### OBJETIVO DO EXERCÍCIO
Responda com base no texto sobre a ópera Orfeu:
(a) Em que auditório ocorreram as apresentações de 2013?
(b) Em que cidade e em que ano a obra foi encenada pela primeira vez?
(c) Quais departamentos do Instituto de Artes participaram da montagem?

### TRECHO SELECIONADO
▬▬▬▬▬▬▬▬▬▬

Ópera Orfeu, apresentada pelo Instituto de Artes da UFRGS em 2013, está disponível na íntegra no YouTube.



A ópera Orfeu, de Claudio Monteverdi e Alessandro Striggio, foi a segunda montagem do Projeto ”Ópera na UFRGS”, realizado por professores, alunos e técnicos do Instituto de Artes da UFRGS. Orfeu teve oito exitosas apresentações no Auditorium Tasso Corrêa do IA/UFRGS em julho e agosto de 2013. O link para assistir a montagem de Orfeu do IA/UFRGS no YouTube é  https://youtu.be/zQrCpn4p9Os.

Com música de Claudio Monteverdi e libreto de Alessandro Striggio, Orfeu foi encenada pela primeira vez na cidade de Mântua, Itália, no ano de 1607, e é considerada a primeira grande ópera da história. Foi a primeira peça teatral em que os atores cantavam todas as falas do espetáculo. A montagem deste clássico do Barroco italiano realizada por professores e alunos dos Departamentos de Arte Dramática, Artes Visuais e Música do Instituto de Artes da UFRGS teve como desafio trazer o Orfeu de 1607 para o público do século XXI, respeitando os princípios da composição original, mas injetando novos elementos cênicos a partir da desconstrução da própria noção de ópera.

▬▬▬▬▬▬▬▬▬▬

### LINHAS FORNECIDAS
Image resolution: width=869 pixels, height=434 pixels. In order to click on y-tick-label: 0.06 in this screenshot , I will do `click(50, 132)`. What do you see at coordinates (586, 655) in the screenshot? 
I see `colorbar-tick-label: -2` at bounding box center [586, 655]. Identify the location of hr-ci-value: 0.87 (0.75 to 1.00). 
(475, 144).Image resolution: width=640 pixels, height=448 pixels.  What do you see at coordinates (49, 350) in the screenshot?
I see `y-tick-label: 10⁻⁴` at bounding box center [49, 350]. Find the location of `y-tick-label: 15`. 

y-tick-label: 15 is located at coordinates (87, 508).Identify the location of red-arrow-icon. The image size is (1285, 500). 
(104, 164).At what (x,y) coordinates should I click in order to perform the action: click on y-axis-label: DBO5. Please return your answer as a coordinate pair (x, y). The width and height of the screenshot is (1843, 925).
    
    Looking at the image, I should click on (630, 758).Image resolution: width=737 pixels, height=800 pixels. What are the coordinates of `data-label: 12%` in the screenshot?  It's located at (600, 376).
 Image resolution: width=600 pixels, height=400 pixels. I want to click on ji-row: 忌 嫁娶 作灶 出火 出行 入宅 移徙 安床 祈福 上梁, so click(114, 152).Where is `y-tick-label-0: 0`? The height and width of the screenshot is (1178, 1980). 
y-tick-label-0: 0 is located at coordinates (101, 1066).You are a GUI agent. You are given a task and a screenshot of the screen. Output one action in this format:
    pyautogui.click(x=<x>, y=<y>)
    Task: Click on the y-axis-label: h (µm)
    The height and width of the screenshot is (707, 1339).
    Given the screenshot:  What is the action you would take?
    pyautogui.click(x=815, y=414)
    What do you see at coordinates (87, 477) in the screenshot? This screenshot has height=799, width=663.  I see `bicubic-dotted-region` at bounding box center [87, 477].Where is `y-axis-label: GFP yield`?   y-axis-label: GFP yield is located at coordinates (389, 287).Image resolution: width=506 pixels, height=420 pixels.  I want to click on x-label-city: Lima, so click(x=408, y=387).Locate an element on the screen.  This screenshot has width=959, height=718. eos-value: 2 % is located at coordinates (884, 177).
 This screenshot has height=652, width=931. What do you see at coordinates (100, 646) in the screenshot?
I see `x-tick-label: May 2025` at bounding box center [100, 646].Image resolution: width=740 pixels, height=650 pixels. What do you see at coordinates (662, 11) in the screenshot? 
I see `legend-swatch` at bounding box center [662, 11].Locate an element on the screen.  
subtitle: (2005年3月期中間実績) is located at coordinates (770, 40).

▬▬▬▬▬▬▬▬▬▬

### SOLUÇÃO ESCRITA
(a) No Auditorium Tasso Corrêa do IA/UFRGS.
(b) Em Mântua, Itália, em 1607.
(c) Arte Dramática, Artes Visuais e Música.